**Work task**
Pull each line holding "computer" out of the entries below.

**Recorded data**
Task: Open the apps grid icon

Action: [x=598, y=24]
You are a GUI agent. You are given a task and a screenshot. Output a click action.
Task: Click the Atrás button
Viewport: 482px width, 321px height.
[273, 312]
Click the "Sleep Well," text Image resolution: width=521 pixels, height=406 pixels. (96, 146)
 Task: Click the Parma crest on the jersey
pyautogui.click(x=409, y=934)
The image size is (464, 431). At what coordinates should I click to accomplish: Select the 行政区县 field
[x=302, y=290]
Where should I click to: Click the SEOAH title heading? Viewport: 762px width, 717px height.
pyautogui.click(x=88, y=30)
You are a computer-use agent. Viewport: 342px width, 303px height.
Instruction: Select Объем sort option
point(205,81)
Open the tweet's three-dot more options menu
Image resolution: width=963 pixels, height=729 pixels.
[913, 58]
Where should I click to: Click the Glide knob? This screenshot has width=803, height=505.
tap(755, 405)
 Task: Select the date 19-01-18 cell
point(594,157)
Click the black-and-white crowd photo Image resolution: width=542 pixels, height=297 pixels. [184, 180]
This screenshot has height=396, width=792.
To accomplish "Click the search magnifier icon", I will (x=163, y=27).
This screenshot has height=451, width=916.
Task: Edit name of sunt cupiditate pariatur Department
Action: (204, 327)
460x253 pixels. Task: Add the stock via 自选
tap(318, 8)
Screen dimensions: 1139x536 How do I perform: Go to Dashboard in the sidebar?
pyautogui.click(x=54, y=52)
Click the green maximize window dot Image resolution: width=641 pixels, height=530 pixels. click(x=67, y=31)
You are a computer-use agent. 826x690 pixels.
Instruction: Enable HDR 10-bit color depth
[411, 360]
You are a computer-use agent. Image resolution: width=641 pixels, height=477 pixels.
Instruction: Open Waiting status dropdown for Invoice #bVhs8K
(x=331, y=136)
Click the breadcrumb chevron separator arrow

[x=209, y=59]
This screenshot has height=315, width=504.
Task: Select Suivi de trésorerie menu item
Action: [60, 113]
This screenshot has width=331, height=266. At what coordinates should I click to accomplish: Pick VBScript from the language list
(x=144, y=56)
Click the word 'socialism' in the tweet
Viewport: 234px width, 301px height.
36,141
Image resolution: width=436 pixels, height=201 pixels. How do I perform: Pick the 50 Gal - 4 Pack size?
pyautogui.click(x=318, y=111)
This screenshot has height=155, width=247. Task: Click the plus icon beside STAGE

**Answer**
You are a computer-use agent. Viewport: 342px width, 303px height.
You are a computer-use agent. 826x690 pixels.
You are a computer-use agent. Image resolution: width=641 pixels, height=477 pixels.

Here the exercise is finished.